In a note released Sunday, the bank adjusted its forecast, expecting gold prices to trade within a range of $3,100 to $3,500 per ounce. This marks an increase from its May 12 estimate of $3,000 to $3,300 per ounce.
Despite this bullish near-term outlook, Citi remains cautious about gold’s long-term prospects. The bank highlights two main concerns: the possibility of growth and equity market risks easing as the U.S. midterm elections approach alongside anticipated Federal Reserve rate cuts, and the fact that household gold holdings have reached their highest level in fifty years.
Citi’s short-term price forecasts for platinum and palladium were left unchanged, at $1,050 and $900 per ounce respectively. The recent rally in platinum, the bank noted, appears largely driven by headlines, with sustainable gains depending on tangible improvements in end-use demand. Meanwhile, the palladium surge is seen as a potential trigger for producer hedging and increased speculator short selling.
The latest upward revision on gold followed Friday’s announcement of a fresh U.S. threat to impose a 50% tariff on imports from the European Union starting in June. However, later on Sunday, President Donald Trump agreed to extend the timeline for these tariffs by an additional month, delaying implementation until early July at the EU’s request.
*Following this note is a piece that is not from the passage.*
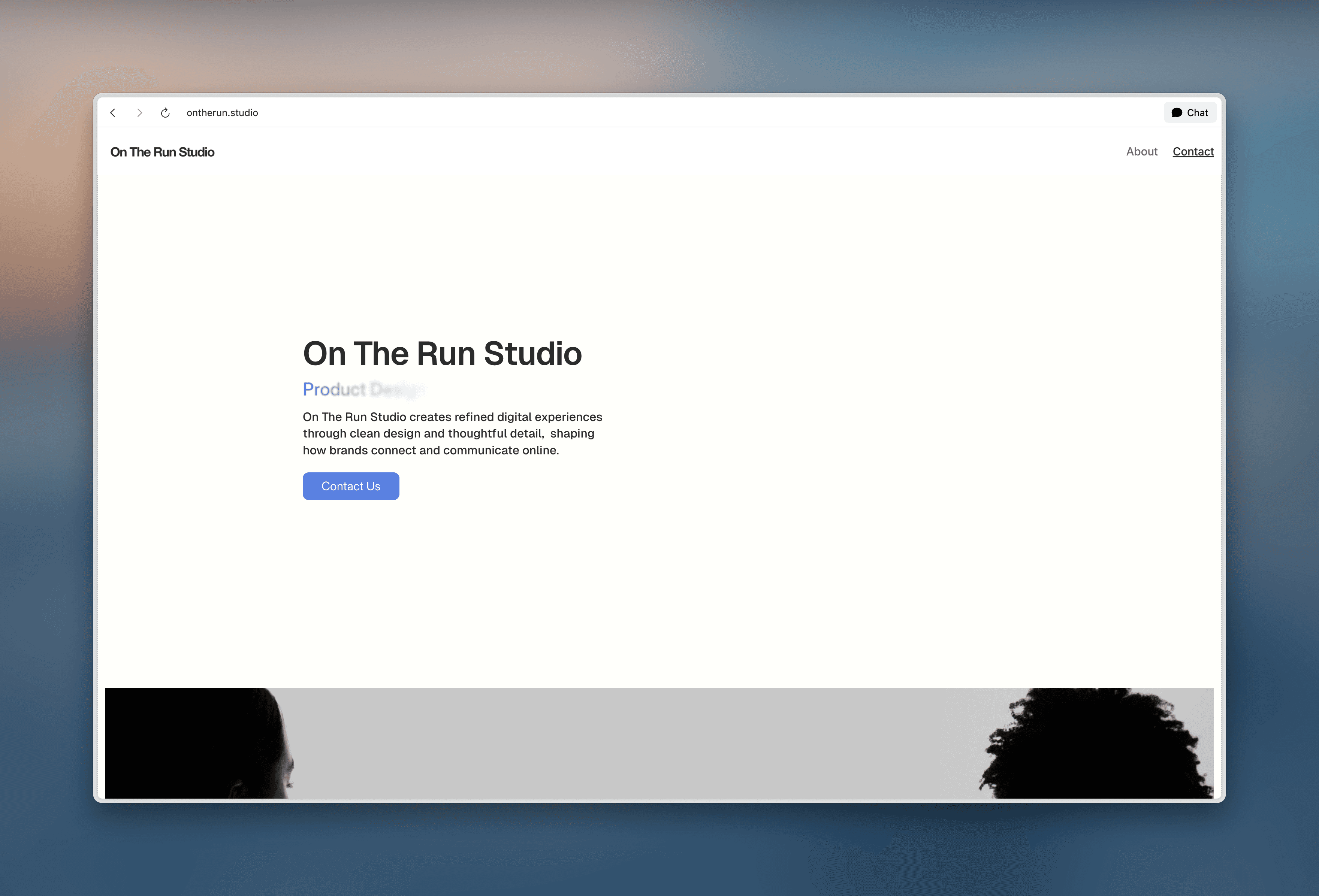Click the On The Run Studio logo

pyautogui.click(x=162, y=152)
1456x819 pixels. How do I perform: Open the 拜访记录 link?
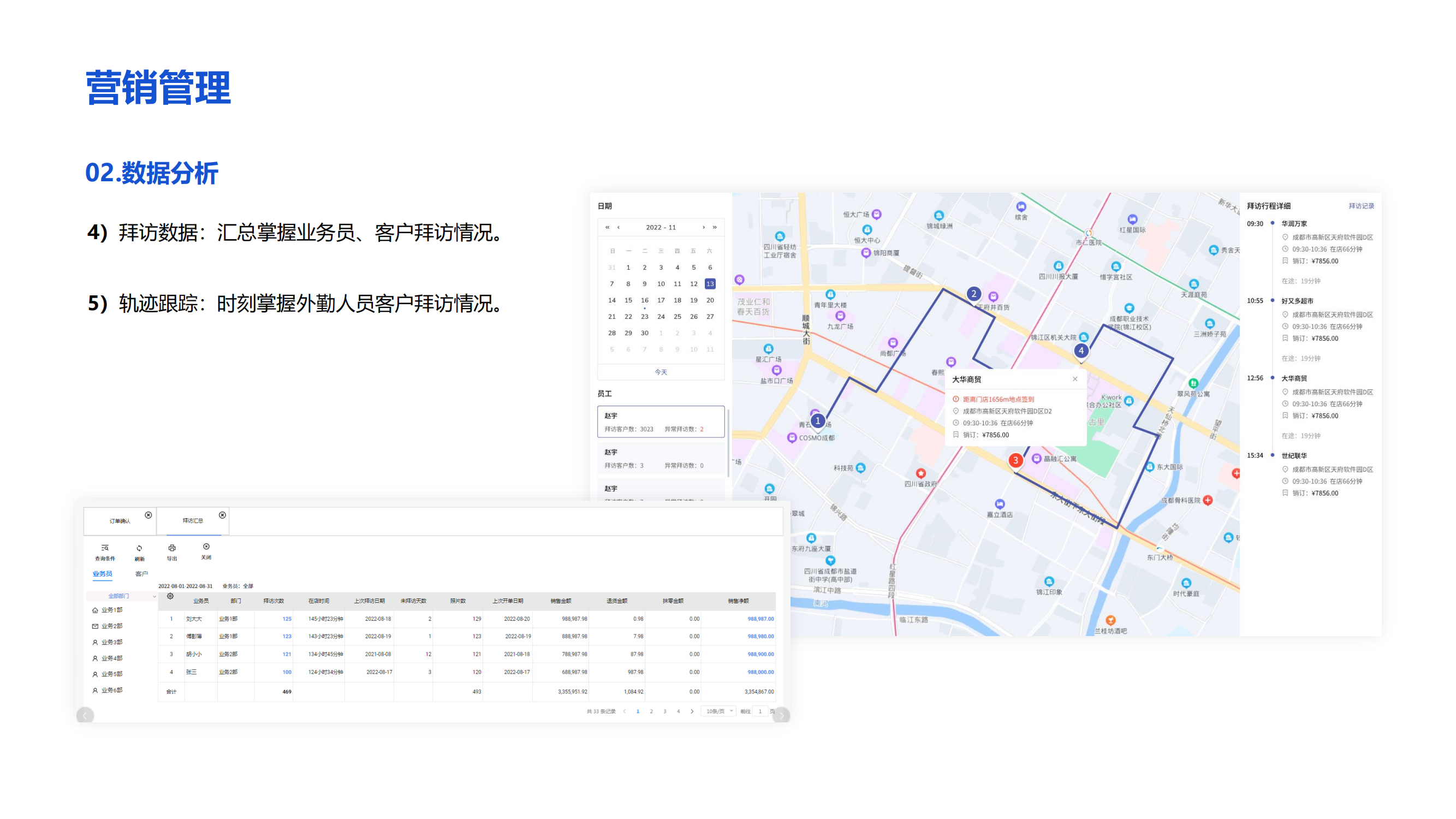coord(1361,206)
Citi has maintained a generally bullish stance on gold since 2023. The bank first raised its target to $3,500 per ounce in April 2025, a level briefly surpassed on April 22 amid concerns over the Federal Reserve’s independence.
As trade tensions showed signs of easing, Citi predicted a consolidation phase for gold prices, lowering its short-term target to $3,150 per ounce—a level reached on May 15. Looking ahead, the bank expects gold to continue range-bound trading through the second half of 2025, with solid opportunities between $3,100 and $3,500 per ounce.
Gold demand remains robust, with current global spending on gold estimated at approximately 0.5% of world GDP—the highest ratio in five decades. Citi attributes this resilience to elevated uncertainty boosting investment demand and the absence of a significant recession in key markets such as India and China, which has helped sustain strong jewelry demand despite elevated prices.